[Rows for locating described items]
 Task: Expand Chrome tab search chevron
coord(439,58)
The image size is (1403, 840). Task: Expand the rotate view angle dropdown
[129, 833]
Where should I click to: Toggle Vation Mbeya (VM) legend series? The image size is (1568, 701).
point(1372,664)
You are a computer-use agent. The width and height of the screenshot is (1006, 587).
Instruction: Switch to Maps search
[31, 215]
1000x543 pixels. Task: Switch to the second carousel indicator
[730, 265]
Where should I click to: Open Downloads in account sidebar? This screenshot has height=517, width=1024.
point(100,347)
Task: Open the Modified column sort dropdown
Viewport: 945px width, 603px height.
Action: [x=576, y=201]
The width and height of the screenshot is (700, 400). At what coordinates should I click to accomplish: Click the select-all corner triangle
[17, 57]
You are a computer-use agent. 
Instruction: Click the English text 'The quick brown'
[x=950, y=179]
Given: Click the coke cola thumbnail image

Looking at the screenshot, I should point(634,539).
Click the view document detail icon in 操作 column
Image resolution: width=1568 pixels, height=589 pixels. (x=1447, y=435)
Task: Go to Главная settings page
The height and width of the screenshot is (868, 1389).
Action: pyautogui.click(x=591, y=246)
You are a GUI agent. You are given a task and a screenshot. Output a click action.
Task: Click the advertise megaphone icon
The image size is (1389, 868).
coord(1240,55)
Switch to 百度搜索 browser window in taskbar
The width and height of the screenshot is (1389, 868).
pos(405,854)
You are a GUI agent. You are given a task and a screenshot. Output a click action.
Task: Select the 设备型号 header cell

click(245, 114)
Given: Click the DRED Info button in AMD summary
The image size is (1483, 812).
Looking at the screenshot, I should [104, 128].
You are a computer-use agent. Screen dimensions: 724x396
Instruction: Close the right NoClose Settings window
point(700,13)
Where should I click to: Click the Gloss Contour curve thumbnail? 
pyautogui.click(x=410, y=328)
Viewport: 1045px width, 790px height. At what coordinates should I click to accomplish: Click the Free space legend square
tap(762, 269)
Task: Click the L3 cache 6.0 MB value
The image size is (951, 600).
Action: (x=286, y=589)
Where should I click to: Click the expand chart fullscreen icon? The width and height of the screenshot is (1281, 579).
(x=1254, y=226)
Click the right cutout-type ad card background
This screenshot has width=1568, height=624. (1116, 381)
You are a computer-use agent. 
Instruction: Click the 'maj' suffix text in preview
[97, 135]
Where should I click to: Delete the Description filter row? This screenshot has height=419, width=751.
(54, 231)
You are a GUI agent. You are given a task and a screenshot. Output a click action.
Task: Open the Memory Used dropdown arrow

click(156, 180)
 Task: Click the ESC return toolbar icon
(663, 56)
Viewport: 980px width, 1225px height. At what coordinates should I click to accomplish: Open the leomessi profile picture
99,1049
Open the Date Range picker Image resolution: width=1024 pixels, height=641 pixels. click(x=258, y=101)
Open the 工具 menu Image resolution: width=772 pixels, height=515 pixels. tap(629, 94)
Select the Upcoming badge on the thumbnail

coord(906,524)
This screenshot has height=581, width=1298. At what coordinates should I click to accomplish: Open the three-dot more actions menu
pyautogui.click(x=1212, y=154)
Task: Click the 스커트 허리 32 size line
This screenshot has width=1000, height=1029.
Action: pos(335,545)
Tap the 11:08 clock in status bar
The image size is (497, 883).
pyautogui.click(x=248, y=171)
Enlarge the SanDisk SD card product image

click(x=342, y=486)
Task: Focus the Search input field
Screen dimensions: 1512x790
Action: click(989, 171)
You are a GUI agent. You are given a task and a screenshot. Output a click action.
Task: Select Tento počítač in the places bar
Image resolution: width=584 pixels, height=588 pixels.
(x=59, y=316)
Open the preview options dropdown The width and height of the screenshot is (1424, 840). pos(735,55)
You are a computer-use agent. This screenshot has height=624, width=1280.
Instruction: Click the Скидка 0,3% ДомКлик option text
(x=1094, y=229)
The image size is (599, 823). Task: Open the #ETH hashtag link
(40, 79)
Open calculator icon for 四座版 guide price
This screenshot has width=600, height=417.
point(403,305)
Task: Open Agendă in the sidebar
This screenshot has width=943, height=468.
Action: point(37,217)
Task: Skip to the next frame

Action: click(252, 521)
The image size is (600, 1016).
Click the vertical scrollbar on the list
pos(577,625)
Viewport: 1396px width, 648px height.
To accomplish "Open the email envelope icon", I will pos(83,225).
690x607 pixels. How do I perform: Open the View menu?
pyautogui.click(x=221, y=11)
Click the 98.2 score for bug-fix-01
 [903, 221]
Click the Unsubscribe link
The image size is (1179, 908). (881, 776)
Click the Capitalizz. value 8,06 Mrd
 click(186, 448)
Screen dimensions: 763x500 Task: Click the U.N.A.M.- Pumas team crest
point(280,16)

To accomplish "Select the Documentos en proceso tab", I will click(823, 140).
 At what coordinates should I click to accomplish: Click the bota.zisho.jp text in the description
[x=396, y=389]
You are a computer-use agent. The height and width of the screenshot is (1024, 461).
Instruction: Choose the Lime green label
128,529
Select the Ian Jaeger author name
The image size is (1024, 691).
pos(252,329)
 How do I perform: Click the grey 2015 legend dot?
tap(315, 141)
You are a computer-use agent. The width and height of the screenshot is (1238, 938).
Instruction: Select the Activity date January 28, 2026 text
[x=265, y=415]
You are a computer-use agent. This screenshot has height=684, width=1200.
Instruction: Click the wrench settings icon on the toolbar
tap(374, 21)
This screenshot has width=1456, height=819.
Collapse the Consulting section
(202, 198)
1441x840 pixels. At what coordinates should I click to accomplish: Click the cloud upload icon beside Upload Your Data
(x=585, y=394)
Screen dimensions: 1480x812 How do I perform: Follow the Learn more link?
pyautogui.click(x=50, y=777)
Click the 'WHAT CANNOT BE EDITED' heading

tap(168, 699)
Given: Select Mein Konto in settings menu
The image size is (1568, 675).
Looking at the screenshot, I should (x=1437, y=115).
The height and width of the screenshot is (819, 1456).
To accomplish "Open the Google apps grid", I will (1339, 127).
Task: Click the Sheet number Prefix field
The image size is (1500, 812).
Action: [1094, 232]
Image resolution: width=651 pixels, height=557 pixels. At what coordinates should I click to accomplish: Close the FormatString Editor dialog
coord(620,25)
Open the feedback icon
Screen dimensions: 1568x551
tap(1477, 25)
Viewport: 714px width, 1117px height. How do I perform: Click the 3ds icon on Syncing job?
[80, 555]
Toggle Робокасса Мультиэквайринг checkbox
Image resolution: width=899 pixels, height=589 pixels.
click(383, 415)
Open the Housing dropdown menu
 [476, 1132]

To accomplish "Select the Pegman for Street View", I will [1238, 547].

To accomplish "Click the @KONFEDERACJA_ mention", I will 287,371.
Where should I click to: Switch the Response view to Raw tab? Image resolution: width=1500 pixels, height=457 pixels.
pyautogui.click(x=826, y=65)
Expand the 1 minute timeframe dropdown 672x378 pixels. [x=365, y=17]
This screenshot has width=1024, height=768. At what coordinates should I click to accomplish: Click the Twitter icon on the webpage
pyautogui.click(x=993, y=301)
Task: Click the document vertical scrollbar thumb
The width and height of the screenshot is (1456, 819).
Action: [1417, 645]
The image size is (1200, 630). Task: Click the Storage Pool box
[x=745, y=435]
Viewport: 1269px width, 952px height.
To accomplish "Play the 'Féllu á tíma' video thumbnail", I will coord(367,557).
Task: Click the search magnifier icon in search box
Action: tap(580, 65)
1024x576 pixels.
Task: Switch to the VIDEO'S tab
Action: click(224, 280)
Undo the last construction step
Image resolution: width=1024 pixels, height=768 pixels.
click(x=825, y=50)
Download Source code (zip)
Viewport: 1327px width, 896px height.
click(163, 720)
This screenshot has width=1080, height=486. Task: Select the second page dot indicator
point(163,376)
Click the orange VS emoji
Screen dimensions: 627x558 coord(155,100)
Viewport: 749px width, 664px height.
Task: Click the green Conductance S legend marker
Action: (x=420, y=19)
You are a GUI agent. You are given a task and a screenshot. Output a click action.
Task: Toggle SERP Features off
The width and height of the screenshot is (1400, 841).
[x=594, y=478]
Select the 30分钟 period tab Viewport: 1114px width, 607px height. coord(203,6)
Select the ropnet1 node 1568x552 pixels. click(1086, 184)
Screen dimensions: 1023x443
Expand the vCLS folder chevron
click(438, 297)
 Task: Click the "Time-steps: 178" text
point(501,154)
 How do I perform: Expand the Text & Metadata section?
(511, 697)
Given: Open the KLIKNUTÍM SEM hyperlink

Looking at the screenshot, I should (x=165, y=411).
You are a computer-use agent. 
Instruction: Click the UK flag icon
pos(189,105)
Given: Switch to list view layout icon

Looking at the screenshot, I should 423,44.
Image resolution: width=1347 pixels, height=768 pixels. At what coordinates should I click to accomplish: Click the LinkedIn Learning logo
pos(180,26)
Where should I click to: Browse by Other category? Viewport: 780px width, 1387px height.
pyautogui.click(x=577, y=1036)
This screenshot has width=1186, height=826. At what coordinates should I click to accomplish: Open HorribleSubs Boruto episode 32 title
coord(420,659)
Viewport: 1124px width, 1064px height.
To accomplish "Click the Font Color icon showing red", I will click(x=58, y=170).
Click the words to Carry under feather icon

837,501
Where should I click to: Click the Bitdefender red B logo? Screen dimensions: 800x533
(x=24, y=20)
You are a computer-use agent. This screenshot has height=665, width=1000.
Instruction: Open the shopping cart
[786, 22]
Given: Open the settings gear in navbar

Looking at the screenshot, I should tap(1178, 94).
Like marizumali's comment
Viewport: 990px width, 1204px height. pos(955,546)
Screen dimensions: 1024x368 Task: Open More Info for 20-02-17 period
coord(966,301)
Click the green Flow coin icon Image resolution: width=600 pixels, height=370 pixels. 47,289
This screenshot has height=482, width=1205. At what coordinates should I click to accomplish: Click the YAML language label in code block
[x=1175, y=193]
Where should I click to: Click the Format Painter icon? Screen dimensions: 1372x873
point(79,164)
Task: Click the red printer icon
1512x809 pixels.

= SHORT EXERCISE =
Repeat the rows above word for word, from the first one through the line containing "point(1372,664)".

= COMPLETED EXERCISE =
 Task: Expand Chrome tab search chevron
coord(439,58)
The image size is (1403, 840). Task: Expand the rotate view angle dropdown
[129, 833]
Where should I click to: Toggle Vation Mbeya (VM) legend series? The image size is (1568, 701).
point(1372,664)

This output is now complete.